CIT (TDS) vs. Ikea Trading Hong Kong Ltd.

Assessment Year : 1988-89 to 1994-95

Section : 275,271C

Badar Durrez Ahmed And Rajiv Shakdher, JJ.

IT Appeal Nos. 130, 135, 138, 140, 143, 150 & 152 Of 2006

January 16, 2009

JUDGMENT

Badar Durrez Ahmed, J. – These seven appeals arise out of the common order passed by the Income-tax Appellate Tribunal (hereinafter referred to as ‘the Tribunal’ on 24-4-2005 in ITA Nos. 35 to 41/Delhi/2003 pertaining to the financial years 1987-88 to 1993-94. The substantial question of law which arises for our consideration is as follows :—

“Whether, in the facts and circumstances of the present appeals, the Income-tax Appellate Tribunal was correct in law in deleting the penalty imposed by the Assessing Officer under section 271C of the Income-tax Act, 1961, on the ground that the penalty order dated 16-3-2000 was passed beyond the time prescribed by section 275(1)(c), the same having been passed more than six months from the end of the month in which the show-cause notices were issued?”

2. The assessee/respondent is a company incorporated in Japan and has a liaison office in India. A survey operation under section 133A of the Income-tax Act, 1961 (hereinafter referred to as ‘the said Act’ was carried out in the assessee’s premises at 8, Balaji Estate, Guru Ravidas Marg, Kalkaji, New Delhi, on 4-12-1998. In the course of the survey, statements of various expatriates working for the assessee were recorded and they admitted that a part of their salary was being paid to them in India and some part was being received by them in their native country. Consequent upon the said survey, the assessee sent a letter dated 18-1-1999 to the Income-tax Officer and enclosed therewith in respect of each of the individual expatriates the following documents :—

1.Income-tax computations for the financial years 1987-88 to 1993-94;

2.Salary certificates from the employer, stating the salary paid to the individual employees;

3.Form-16’s issued to the individual employees by the employers in India.

A summary statement of the total amount which was required to be deposited towards tax and interest thereon in respect of the financial years 1987-88 to 1993-94 was, as indicated in the letter, enclosed therewith. The total additional tax liability was indicated at Rs. 49,91,290. The amount towards interest was indicated at Rs. 49,93,957. Thus the total additional liability towards tax and interest was shown as Rs. 99,85,247. It is pertinent to note that earlier, on 8-1-1999, the assessee had, on estimate basis, deposited a total sum of Rs. 1,52,00,000 towards tax and interest. This amount was deposited through seven separate challans for each of the financial years 1988-89 to 1994-95. The estimated amount of Rs. 1,52,00,000 was far in excess of the amount payable by the assessee towards tax and interest as indicated in the letter dated 18-1-1999. Consequently, the assessee claimed a refund of Rs. 52,14,753 from the Department.

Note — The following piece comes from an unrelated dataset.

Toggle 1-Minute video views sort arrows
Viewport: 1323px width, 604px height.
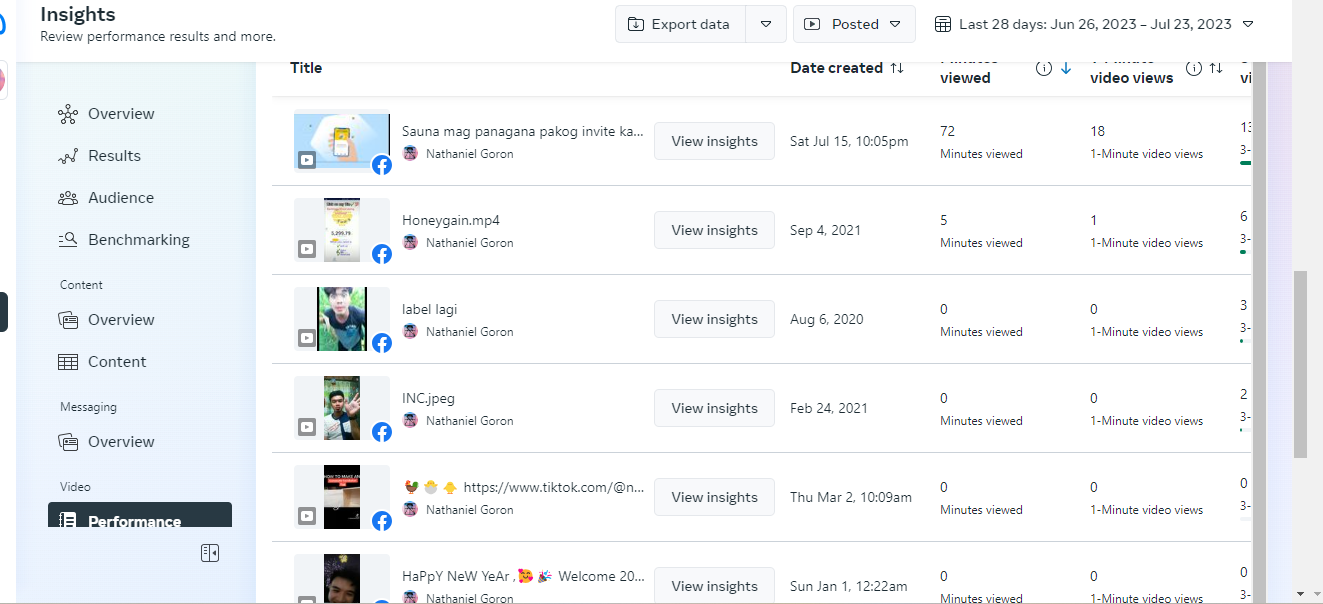point(1216,68)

3. On 26-6-1999 the Additional Commissioner of Income-tax issued a common show-cause notice for imposition of penalty under section 271C of the said Act. The relevant portion of the said show-cause notice is as under :—

“Sir,

Sub: Show-cause notice for imposition of penalty under section 271C of the Income-tax Act.

Whereas it is seen that you had failed to deduct the taxes as per provisions laid down under section 192 of the Income-tax Act on the various amounts paid as detailed in your letter dated 18-12-1991 and as listed below :—

Financial year                                                   Amount of additional tax deposited 

1987-88                                                                  15,65,552

1988-89                                                                   2,26,970

1989-90                                                                   3,91,254

1990-91                                                                   4,51,510

1991-92                                                                 11,99,364

1992-93                                                                 14,08,121

1993-94                                                                  11,54,515

The above-mentioned amount had not been disclosed in the original return by you. In view of above, you are hereby given an opportunity to explain as to why a penalty under section 271C of the Income-tax Act be not levied on you, as described therein, on your such failure to deduct the tax. You can appear personally or through your authorised representative or file written submission in this regard at 11.00 a.m. on 22-7-1999. Your failure to represent the case will lead to the presumption that you have nothing to state in the matter and the case will be decided on merits.”

4. Apparently, the Joint Commissioner of Income-tax had in the meanwhile requested the assessee to file a statement indicating the reconciliation of additional tax and interest deposited by it and the other companies of the IKEA group on account of their expatriate employees. Consequent upon such a request, the chartered accountants of the assessee sent a letter dated 12-7-1999 to the Joint Commissioner of Income-tax enclosing therewith the reconciliation statement in respect of the additional tax and interest deposited by the IKEA group on account of their expatriate employees. Insofar as the assessee was concerned, the additional tax liability was shown as Rs. 49,91,289, which was the same as indicated in the earlier letter dated 18-1-1999 and as mentioned in the said show-cause notice. The said reconciliation statement also indicated the interest liability to be Rs. 49,93,958. Consequently, inasmuch as an additional amount of Rs. 1,52,00,000 had been deposited on 8-1-1999, the amount of refund due from the tax department was shown as Rs. 52,14,753.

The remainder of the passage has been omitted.